A brief history of Nina Laden
Nina Laden was born in Manhattan, New York City on January 12, 1962. Her parents, Frieda Savitz-Laden and Bob Laden were both artists. Nina has been making art and telling stories since she could hold a crayon. (Mom had to hold the glue.)
She went to Syracuse University’s College of Visual and Performing Arts and majored in Illustration. She graduated Magna Cum Laude in 1983. After college she lived in Atlanta, Georgia and worked first as a graphic designer at the John H. Harland Check Printing Company, and then went freelance doing illustration and graphic design.
Nina met her husband, Booth Buckley in Atlanta in 1989. He lived in Seattle and had three boys, Brian, Chris and Doug. Booth moved to Atlanta and they opened Aurora Coffee, Atlanta’s first espresso bar, in 1992.
In 1994 two big events happened: Nina and Booth eloped on Martha’s Vineyard, and Nina’s first children’s book, “The Night I Followed the Dog” came out to rave reviews, best-selling status and it won many awards, setting the stage for Nina’s dream of being a children’s book author and illustrator.
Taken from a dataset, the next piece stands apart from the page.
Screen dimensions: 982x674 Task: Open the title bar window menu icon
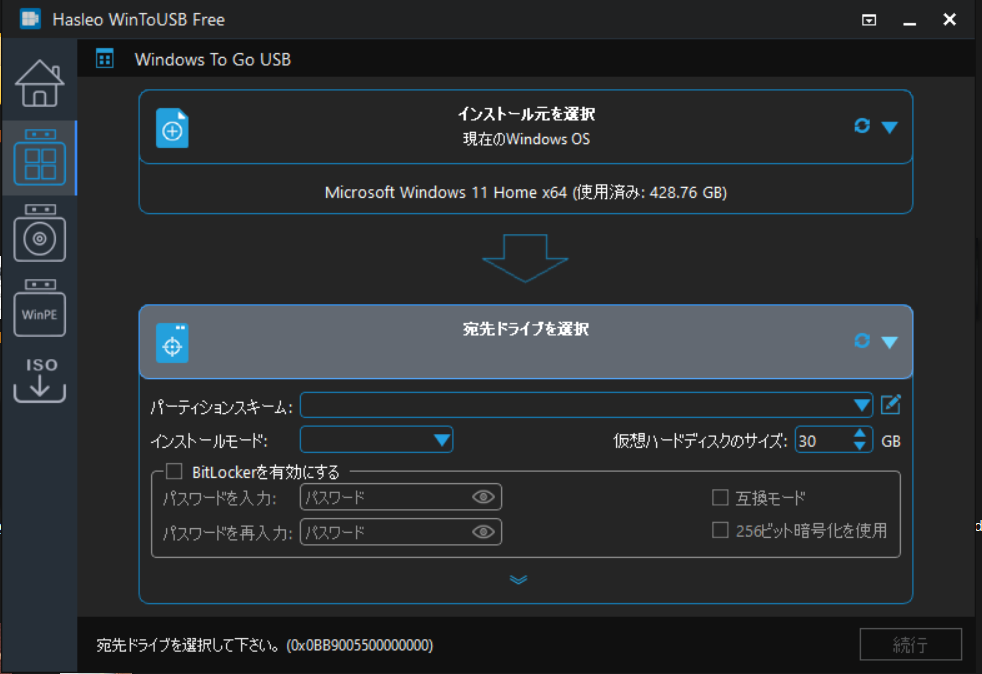pos(869,19)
Since then Nina has published over twenty-five more books, working as both author and illustrator, and in some cases author, and others as illustrator. She creates picture books, novelty board books, graphic essays, and cartoons.
Nina, her husband, Booth, and their cat, Marley, live on Lummi Island, in the San Juan Islands in Washington State. Nina built the studio of her dreams next to her house. When she is not writing and illustrating she and her husband go shrimping and crabbing on their fishing boat. She also kayaks and paddleboards, forages for wild mushrooms and food, grows delicious things to eat, and loves to cook, can and preserve food. She also makes jewelry with agates she finds on the beach.
In 2017 the Mazza Museum of Children’s Picture Book Illustration came to visit Nina’s Studio. The museum is in Findlay, Ohio and is a true treasure.
The one thing that has helped Nina with her creativity and her life is keeping journals. She is about to start her 42nd journal. (She has done this consistently since high school.) Her only rule for keeping a journal is: you can never tear out the pages. Everything must stay. A sign she saw that she loves said, “If you don’t make mistakes, you won’t make anything.” So make a lot of mistakes and make a lot of art.
Thank you for reading this, and thank you for reading her books!